Several important qualitative differences between the valve deformations in the dynamic and FSI computations are observed. Firstly, the opening process is very different. We can see from the snapshots at \(t=0.02\hbox { s}\) from Figs. 11 and 12 that the follower load in the dynamic computation drives the free edges of the leaflets apart immediately, while, in the FSI computation, the opening deformation initiates near the attached edge, then spreads toward the free edge. The opening of the leaflets in the FSI computation closely resembles the sequence of pericardial BHV leaflet deformations measured in vitro in [106], while the dynamic simulation exhibits unrealistic features. It is clear from the deformation cross-sections in Fig. 15 that a portion of the leaflet near the free edge ends up with the top (aortic) side of the leaflet facing downward. The follower load then pushes the free edge downward, exaggerating this feature. A similar artifact is apparent in the earlier dynamic computations of [31, 101].

Fig. 15
figure 15

Cross-sections of the time-dependent leaflet profile

During the closing phase, the coaptation of the free edges of the leaflets is significantly delayed in the FSI computation; the free edges lean outward throughout the closing process, as is clear in Fig. 15. The follower load of the dynamic simulation drives the leaflets closed in a more uniform manner. This delayed closing of the free edge occurs in some pericardial bioprosthetic valve leaflets, and is evident in the photographic images taken and reported in [104]. This deformation is not observed in all valve leaflets, though (cf. [106]), and we therefore suspect that it is highly sensitive to valve geometry, leaflet material properties, and flow conditions. It seems unlikely that a uniform pressure follower load would cause this closing behavior, and it is not seen in any of the earlier structural dynamics computations of [9, 31, 101].

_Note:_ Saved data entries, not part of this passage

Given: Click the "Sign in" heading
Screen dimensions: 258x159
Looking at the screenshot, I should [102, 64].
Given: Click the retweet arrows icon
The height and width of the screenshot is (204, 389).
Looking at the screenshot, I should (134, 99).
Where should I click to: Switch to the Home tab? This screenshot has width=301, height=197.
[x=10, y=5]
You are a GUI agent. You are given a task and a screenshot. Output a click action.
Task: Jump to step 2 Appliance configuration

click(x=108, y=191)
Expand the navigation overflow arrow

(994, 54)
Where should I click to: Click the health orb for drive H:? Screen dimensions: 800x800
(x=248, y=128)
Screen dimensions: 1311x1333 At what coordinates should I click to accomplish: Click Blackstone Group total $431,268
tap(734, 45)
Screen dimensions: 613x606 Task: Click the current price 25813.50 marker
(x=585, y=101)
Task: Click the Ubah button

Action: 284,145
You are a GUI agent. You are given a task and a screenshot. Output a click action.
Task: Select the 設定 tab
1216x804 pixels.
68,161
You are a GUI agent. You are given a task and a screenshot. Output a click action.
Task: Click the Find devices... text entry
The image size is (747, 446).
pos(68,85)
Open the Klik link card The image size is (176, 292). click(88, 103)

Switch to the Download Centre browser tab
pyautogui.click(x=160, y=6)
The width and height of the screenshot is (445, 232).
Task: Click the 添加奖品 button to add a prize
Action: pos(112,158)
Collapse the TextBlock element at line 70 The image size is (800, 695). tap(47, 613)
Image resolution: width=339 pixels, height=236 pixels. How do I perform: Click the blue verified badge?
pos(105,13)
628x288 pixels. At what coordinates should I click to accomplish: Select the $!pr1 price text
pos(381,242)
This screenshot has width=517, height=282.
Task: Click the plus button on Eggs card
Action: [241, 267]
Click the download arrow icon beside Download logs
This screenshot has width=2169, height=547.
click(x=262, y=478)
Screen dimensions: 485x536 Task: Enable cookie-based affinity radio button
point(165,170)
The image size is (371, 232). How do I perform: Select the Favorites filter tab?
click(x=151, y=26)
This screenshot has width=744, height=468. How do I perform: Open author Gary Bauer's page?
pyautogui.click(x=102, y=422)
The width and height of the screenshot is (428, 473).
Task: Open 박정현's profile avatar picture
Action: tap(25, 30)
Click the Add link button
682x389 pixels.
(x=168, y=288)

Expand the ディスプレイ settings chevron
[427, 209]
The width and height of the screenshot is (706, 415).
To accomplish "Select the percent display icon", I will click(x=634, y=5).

For the fully-closed configuration, the structural dynamics and FSI simulation results are quite similar, as can be seen in Fig. 15. Figure 13 shows that at this configuration, the flow is nearly hydrostatic. The BHV in the FSI computation is under hydrostatic pressure, which is at a similar level to the prescribed pressure load applied in the structural dynamics simulation. This result shows the applicability of the common modeling practice of approximating the influence of the fluid on the fully-closed valve as a pressure follower load, even though at other phases clear discrepancies were observed between dynamic and FSI computations.

4 Conclusions and further work

In this work we combine the geometry modeling and parametric design platform introduced in [19], thin shell constitutive modeling framework developed in [22], and immersogeometric FSI methodology proposed in [11, 12] to perform high-fidelity BHV FSI with a greater level of automation, robustness and realism than achieved previously. We demonstrate the performance of our methods by applying them to a challenging problem of FSI analysis of BHVs at full scale and with full physiological realism. We illustrate the added value of including realistic material models of leaflet tissue and FSI coupling by comparing our results with those that omit material nonlinearity, or approximate the influence of the blood flow on the structure by means of applying prescribed uniform pressure loads and damping forces. The present effort represents the first step toward automated optimization of the leaflet design, to increase the useful life of BHVs.